#### Task to complete
Once the line containing "How do I perform: Open" appears, output it and each remaining line of the records below exactly, with no pictures and nothing more.

Collected data
----------------------------------------
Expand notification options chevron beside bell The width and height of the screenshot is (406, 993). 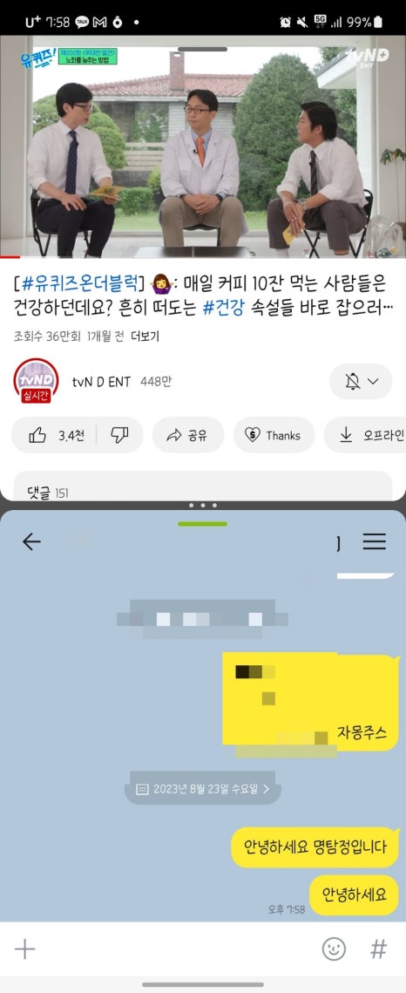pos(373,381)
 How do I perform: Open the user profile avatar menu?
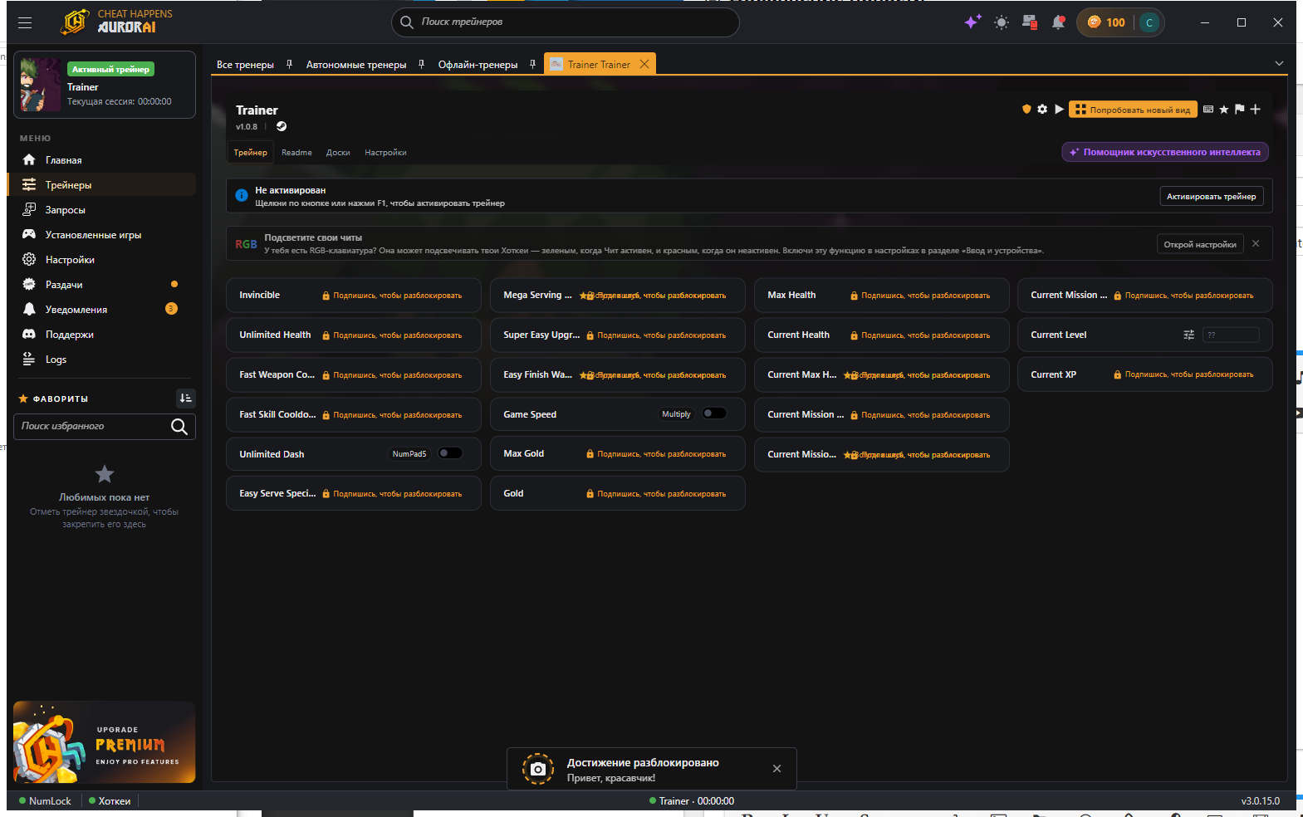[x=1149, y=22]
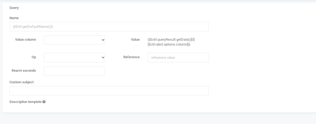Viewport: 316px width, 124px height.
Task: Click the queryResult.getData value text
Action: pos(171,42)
----------------------------------------
#### Problem solution
 How do I perform: Open the user profile avatar menu?
[x=1149, y=22]
Viewport: 316px width, 124px height.
Task: Click the queryResult.getData value text
Action: pos(171,42)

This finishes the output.